Long-term treatment continuation of gecacitinib in myelofibrosis patients after ruxolitinib failure Free

Introduction To evaluate treatment continuation of gecacitinib in myelofibrosis (MF) patients after ruxolitinib failure, we conducted a post-hoc analysis of pooled data from two phase 2 single-arm studies: ZGJAK006 (ruxolitinib-intolerant MF) and ZGJAK017 (ruxolitinib-refractory/relapsed MF).

Methods Study designs were previously published. This analysis included 84 patients (ZGJAK006: n=50; ZGJAK017: n=34) with long-term follow-up for treatment continuation.

Results Among the 84 patients, the median age was 60 years (range 25–75), with 50 males (59.5%).

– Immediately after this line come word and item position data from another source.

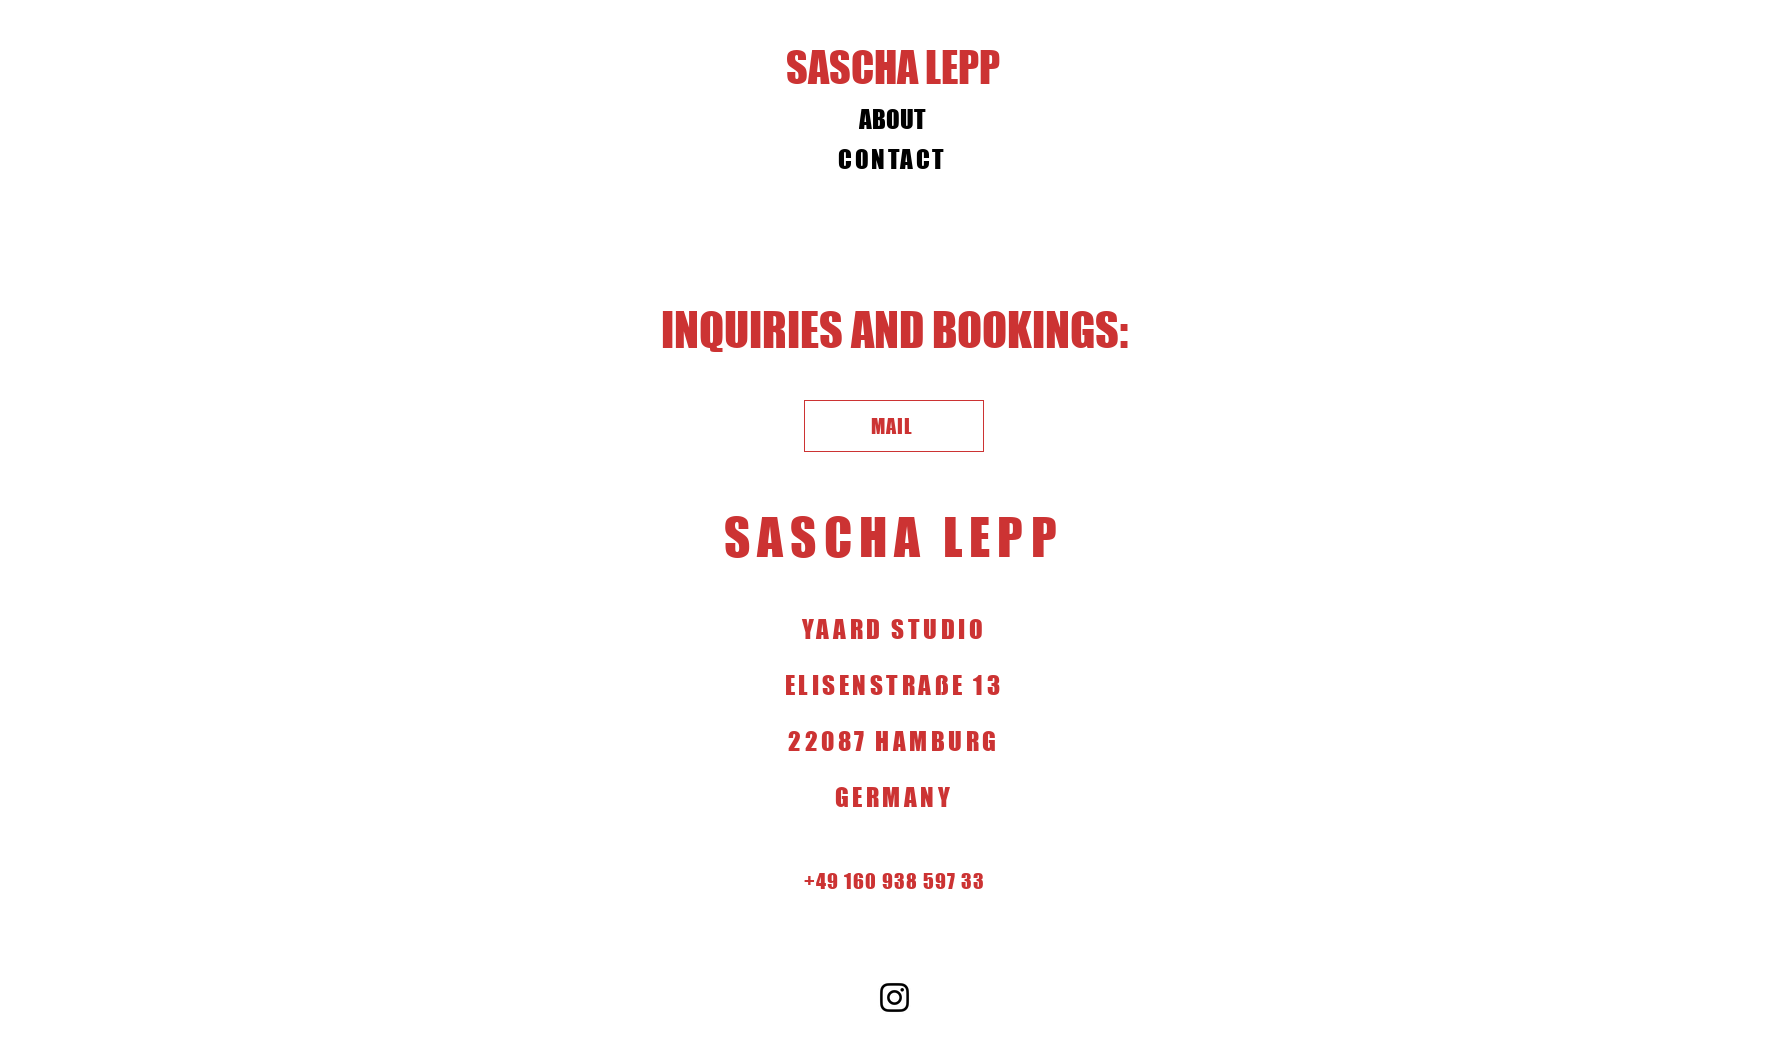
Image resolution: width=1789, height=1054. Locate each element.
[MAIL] (894, 426)
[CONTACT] (895, 159)
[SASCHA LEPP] (895, 67)
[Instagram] (894, 997)
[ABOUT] (895, 119)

Disease subtypes included primary MF (n=70), post-polycythemia vera MF (n=7), and post-essential thrombocythemia MF (n=7). Molecular profiling showed JAK2V617F mutations (n=56), CALR mutations (n=20; Type 1: n=10, Type 2: n=7, uncommon: n=3), MPL mutations (n=6), and triple-negative (n=3). Baseline hematologic parameters included a median hemoglobin level of 87 g/L (range 44–149) and median platelet count of 136×10⁹/L (range 48–951). The median time from initial diagnosis was 24.2 months (range 2.7–352.1), with a median prior ruxolitinib treatment duration of 14.1 months (range 1.5–90.5).

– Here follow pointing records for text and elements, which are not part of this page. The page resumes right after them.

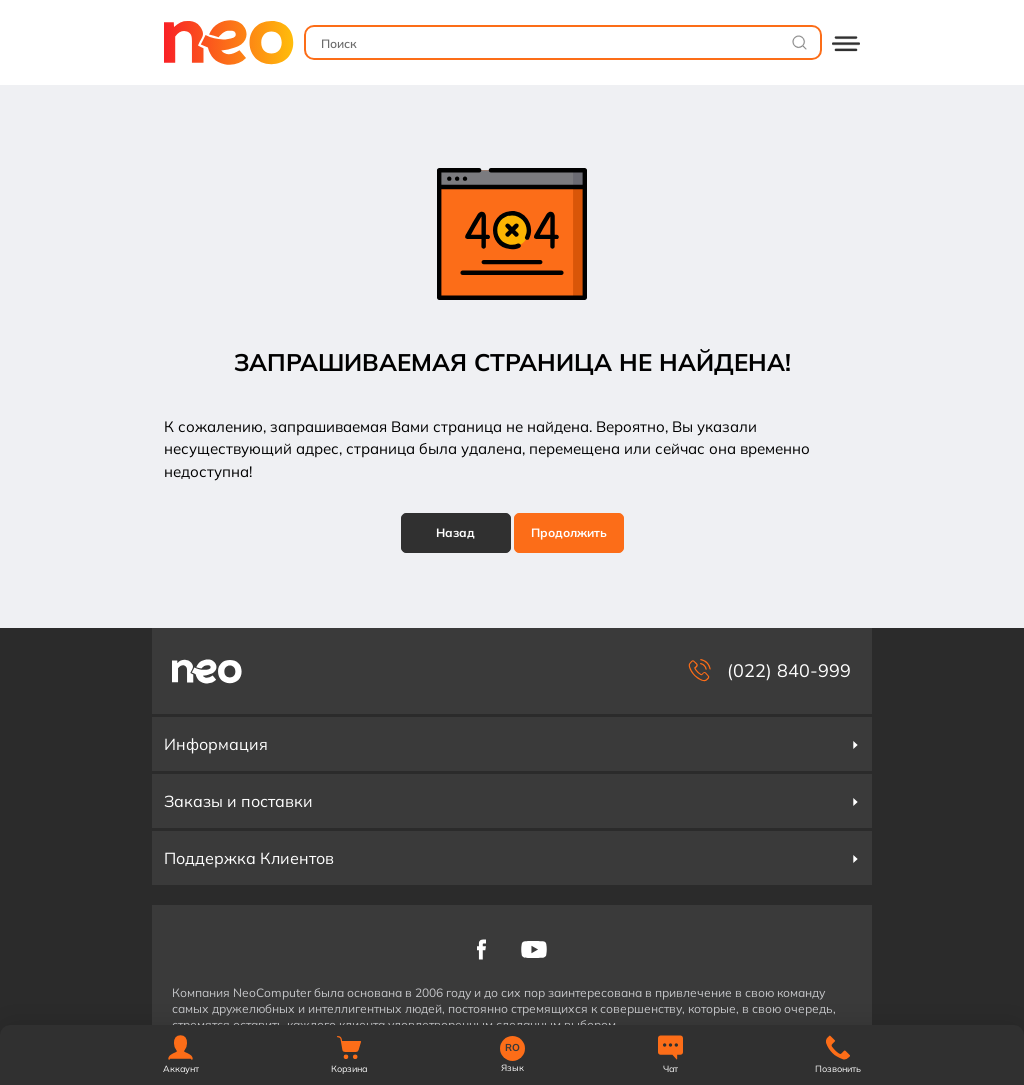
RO (512, 1048)
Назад (455, 532)
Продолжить (569, 532)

Seventy-eight patients started gecacitinib at 100 mg BID, 4 at 150 mg QD, and 1 each at 200 mg QD and 100 mg QD. Thirty-nine patients (46.4%) entered a compassionate use program after study completion. As of June 25, 2025, with a median follow-up of 3.8 years, 31 patients (36.9%) remained on gecacitinib. The median treatment duration was 22.4 months (range 0.1–60.3) for the entire cohort; 23.0 months (range 0.1–53.0) for patients starting at 100 mg BID; 23.0 months (range 0.1–60.3) for ruxolitinib-intolerant patients; and 18.3 months (range 3.2-47.0) for ruxolitinib-refractory/relapsed patients. Additionally, regression analysis demonstrated that treatment duration was significantly positively correlated with the percentage reduction in spleen volume from baseline at week 24.

ConclusionsGecacitinib demonstrates durable treatment continuation (median >18 months across subgroups) in MF patients after ruxolitinib failure. These long-term data support its viability as a therapeutic option for ruxolitinib-intolerant or refractory/relapsed MF patients.